Exercise :: Output exactly the line that includes "The image size is (931, 730)." and all the lines after it through the end of the listing below, and nothing more.

Record excerpts ::
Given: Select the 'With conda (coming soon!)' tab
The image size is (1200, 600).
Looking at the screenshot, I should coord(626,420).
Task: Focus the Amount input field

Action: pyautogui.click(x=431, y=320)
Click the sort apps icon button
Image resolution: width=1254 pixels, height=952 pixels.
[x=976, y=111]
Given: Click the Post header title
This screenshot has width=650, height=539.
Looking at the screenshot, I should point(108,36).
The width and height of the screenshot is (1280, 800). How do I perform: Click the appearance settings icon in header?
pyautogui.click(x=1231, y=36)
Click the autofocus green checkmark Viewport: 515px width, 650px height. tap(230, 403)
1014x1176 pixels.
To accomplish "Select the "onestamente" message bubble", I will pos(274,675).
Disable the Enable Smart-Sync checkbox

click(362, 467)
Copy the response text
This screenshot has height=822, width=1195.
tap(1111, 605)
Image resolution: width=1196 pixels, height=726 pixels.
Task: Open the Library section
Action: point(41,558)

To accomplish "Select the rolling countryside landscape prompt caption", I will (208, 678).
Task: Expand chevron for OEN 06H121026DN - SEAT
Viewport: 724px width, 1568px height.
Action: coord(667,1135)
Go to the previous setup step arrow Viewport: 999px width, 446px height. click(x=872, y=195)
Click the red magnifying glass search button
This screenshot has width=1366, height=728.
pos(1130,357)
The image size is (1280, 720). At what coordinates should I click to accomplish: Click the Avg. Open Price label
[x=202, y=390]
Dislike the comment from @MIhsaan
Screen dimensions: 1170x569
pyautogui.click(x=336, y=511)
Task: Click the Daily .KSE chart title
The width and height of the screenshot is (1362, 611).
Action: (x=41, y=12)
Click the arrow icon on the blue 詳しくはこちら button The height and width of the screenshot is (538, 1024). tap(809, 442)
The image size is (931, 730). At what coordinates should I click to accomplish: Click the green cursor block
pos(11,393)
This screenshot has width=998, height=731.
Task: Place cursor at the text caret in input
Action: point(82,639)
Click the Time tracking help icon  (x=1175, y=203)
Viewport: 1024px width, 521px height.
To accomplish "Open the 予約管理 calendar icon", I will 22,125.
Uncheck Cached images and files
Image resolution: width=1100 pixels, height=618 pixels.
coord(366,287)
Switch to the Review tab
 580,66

Exercise response ::
The image size is (931, 730). At what coordinates should I click to accomplish: Click the green cursor block
pos(11,393)
This screenshot has width=998, height=731.
Task: Place cursor at the text caret in input
Action: point(82,639)
Click the Time tracking help icon  (x=1175, y=203)
Viewport: 1024px width, 521px height.
To accomplish "Open the 予約管理 calendar icon", I will 22,125.
Uncheck Cached images and files
Image resolution: width=1100 pixels, height=618 pixels.
coord(366,287)
Switch to the Review tab
 580,66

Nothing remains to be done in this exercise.